Braguinha -Não. Apenas não faziam meu gênero. Mas achava formidáveis. A concorrência é natural entre os artistas.
Folha - Há uma predileta entre suas 500 músicas?
Braguinha -Depende do dia, do estado d'alma. Às vezes estou mais apaixonado, outras vezes, mais alegre... Uma das preferidas sempre é "Copacabana".
Folha - Essa é uma canção que antecipou a bossa nova?
Braguinha -De certo modo. Veio junto com as primeiras músicas da bossa nova, mas não vou dizer que fui eu que comecei. Algúem começou, eu fui lá e segui. E continuei fazendo o que eu gosto, o que nasci para fazer.
Folha - O sr. acha que o Brasil faz justiça à sua importância?
Braguinha -A vida me deu tempo.

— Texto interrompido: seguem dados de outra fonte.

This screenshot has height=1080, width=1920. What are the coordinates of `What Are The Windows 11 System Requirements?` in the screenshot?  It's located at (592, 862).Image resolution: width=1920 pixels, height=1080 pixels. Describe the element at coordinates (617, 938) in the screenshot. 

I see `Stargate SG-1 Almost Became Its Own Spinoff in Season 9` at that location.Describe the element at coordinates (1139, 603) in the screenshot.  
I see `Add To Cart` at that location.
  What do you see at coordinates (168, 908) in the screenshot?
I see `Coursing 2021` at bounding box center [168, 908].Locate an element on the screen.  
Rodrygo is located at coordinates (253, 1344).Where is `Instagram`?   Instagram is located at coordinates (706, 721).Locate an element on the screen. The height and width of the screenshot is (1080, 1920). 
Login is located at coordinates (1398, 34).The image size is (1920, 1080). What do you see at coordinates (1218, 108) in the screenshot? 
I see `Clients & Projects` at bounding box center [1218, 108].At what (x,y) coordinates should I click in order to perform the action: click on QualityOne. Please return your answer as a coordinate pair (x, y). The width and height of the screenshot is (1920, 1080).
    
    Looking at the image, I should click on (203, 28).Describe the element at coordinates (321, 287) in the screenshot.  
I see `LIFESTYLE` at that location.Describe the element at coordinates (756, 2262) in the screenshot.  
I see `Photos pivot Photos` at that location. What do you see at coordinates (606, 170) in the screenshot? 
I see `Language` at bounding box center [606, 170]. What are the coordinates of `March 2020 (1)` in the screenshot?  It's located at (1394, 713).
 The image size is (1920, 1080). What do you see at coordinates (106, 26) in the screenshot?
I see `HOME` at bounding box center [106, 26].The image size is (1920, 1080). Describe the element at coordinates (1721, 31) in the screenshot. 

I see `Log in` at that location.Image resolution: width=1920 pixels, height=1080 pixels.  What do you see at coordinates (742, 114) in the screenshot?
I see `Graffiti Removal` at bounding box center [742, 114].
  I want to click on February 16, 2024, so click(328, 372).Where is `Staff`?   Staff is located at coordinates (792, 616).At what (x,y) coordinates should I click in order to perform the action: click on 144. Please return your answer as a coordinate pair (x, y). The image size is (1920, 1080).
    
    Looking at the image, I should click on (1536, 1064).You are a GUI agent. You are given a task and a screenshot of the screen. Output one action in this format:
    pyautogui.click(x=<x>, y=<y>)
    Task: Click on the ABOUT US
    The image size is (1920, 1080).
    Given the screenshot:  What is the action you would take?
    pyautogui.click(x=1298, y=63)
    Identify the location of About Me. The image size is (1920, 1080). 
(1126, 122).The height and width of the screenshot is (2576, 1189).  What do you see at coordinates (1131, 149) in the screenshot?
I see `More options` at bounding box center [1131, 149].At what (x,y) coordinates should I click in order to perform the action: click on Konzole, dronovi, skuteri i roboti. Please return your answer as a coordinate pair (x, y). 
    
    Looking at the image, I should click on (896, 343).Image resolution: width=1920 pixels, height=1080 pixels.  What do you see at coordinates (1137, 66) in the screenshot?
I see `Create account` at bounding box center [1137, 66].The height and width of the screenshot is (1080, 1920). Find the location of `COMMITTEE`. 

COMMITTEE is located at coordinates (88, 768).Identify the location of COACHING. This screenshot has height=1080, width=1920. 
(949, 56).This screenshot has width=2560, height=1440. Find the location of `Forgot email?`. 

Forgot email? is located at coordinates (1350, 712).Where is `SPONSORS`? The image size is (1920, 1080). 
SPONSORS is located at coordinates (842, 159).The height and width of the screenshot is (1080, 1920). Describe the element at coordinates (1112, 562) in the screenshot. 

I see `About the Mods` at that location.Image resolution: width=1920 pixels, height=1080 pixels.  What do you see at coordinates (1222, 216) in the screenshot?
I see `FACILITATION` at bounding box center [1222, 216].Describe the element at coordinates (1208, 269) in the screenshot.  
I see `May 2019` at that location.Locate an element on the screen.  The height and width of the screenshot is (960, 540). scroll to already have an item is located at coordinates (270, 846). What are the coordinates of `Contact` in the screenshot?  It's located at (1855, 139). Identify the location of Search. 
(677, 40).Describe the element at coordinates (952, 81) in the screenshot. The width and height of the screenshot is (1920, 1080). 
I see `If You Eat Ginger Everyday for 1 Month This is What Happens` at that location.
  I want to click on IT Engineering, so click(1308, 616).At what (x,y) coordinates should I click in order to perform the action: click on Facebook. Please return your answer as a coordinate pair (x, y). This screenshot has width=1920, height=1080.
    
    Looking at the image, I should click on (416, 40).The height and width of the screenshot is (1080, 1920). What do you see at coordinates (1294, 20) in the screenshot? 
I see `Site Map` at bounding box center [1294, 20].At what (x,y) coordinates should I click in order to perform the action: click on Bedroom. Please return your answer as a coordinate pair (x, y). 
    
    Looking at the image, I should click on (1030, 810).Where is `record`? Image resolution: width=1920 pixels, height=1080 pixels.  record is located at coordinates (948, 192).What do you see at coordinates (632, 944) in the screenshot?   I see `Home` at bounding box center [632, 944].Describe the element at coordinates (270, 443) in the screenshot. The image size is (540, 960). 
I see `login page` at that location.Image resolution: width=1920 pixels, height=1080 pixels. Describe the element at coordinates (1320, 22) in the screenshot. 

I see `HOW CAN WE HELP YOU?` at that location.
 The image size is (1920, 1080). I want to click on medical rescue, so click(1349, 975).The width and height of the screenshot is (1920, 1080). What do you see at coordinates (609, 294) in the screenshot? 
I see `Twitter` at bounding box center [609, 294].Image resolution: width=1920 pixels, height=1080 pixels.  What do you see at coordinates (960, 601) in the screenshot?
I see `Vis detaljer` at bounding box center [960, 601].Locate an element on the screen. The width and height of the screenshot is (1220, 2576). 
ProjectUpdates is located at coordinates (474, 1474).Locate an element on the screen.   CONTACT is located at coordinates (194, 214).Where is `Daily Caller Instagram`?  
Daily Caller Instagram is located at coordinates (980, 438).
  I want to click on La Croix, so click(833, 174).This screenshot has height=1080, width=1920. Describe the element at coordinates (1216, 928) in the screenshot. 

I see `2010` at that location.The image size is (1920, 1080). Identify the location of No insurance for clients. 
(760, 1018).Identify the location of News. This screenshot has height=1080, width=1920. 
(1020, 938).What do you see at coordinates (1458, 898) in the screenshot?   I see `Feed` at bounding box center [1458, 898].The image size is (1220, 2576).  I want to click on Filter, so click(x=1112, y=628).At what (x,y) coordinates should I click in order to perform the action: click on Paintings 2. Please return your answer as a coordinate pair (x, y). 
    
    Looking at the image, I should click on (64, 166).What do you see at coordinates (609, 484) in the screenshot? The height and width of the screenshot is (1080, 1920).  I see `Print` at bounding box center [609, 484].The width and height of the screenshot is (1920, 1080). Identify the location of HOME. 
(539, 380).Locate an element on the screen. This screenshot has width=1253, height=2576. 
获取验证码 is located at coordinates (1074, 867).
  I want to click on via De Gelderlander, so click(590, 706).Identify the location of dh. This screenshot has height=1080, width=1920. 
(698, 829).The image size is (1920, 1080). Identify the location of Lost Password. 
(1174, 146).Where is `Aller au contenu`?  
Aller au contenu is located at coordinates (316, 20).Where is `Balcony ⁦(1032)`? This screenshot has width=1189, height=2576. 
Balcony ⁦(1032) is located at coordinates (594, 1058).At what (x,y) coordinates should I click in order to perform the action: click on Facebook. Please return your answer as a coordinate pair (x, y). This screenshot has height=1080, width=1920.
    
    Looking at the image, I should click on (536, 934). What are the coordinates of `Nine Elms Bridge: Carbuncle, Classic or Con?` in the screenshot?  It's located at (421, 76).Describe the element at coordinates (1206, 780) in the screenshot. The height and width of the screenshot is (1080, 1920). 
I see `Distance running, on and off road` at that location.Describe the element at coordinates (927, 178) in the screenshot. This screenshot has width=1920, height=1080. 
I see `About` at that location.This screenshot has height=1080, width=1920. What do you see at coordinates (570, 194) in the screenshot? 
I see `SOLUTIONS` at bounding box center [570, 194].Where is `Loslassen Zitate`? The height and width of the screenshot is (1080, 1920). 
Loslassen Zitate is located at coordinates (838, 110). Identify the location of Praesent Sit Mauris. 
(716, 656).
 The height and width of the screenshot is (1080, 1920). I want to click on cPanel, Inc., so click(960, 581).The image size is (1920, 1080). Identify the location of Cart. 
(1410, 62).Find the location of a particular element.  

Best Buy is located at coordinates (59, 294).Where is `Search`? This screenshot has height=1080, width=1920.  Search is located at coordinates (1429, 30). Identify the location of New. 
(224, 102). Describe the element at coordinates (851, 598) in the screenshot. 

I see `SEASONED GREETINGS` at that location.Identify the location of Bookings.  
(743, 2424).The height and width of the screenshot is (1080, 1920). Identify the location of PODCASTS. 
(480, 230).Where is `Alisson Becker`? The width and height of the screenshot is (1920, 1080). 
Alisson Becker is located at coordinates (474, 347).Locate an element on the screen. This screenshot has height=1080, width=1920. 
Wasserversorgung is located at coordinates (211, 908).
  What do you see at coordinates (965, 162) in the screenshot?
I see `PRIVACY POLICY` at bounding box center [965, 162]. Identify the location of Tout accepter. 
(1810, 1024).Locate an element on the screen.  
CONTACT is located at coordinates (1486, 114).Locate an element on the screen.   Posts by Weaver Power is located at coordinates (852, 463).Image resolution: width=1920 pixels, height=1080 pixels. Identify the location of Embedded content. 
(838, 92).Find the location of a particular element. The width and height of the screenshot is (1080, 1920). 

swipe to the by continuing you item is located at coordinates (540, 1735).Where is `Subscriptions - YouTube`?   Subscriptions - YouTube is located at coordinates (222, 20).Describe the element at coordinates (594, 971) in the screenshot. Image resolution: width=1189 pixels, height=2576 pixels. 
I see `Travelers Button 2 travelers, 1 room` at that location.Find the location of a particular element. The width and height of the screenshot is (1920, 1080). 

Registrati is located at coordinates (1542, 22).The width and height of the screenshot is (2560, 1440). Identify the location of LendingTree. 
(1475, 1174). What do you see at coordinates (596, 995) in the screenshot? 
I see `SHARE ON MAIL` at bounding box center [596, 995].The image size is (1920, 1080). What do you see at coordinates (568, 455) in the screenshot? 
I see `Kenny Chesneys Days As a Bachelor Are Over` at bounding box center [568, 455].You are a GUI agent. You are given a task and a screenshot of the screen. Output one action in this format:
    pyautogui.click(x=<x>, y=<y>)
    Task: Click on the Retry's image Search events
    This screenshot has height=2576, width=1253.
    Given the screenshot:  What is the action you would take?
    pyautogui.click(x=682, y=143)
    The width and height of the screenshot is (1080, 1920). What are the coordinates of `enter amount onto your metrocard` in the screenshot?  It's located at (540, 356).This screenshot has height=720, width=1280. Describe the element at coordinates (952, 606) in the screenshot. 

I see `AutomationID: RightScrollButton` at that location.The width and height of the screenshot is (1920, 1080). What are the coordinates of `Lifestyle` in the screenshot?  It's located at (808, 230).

Não tenho queixas da vida, só uma -uma menina que namorei e um dia encontrei beijando outro. Fiz uma música para ela: "Se eu morrer amanhã, eu lhe juro, querida/ Que você é a única mágoa que eu levo da vida".
Folha - Essa mágoa continua guardada até hoje?
Braguinha -Não, eu já esqueci. Nem me lembro mais dela.
Folha - O que o sr. achou do disco recém-lançado pela Revivendo?
Braguinha -Tem essas músicas todas, não é? São minhas músicas antigas. Está muito bom o disco.
Folha - O que o senhor pretende fazer neste Carnaval?
Braguinha -Depende dos convites. Quando a Mangueira me convidou, desfilei e fui muito feliz.